Task to complete »
Copy the listing below word for word, starting at the line that contains "Task: Click the word PACKER in the logo" and ending at the last line of the listing.

(begin)

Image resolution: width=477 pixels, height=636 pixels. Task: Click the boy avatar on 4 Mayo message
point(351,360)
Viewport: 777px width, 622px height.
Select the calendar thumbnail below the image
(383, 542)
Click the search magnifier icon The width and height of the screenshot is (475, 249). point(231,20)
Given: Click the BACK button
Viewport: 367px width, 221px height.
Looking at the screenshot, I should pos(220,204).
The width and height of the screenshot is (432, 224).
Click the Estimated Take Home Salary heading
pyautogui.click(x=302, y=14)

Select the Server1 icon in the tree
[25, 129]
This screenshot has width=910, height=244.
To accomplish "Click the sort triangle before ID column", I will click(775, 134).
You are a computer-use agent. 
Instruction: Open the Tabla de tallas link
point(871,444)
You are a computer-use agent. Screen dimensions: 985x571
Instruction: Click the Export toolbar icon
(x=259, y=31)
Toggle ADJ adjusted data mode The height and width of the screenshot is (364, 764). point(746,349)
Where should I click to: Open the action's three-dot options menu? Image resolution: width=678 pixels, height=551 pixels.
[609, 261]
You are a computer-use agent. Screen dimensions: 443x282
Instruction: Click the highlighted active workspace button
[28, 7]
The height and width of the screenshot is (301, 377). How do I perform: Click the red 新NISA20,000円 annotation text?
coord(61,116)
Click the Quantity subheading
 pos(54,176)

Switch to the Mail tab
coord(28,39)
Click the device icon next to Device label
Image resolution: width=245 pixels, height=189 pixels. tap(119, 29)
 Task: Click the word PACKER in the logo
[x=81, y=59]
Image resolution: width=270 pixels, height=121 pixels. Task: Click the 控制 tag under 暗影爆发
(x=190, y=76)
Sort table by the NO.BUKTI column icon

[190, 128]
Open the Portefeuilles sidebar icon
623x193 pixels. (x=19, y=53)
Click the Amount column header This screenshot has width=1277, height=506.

(end)

Completed task »
 Task: Click the word PACKER in the logo
[x=81, y=59]
Image resolution: width=270 pixels, height=121 pixels. Task: Click the 控制 tag under 暗影爆发
(x=190, y=76)
Sort table by the NO.BUKTI column icon

[190, 128]
Open the Portefeuilles sidebar icon
623x193 pixels. (x=19, y=53)
Click the Amount column header This screenshot has width=1277, height=506.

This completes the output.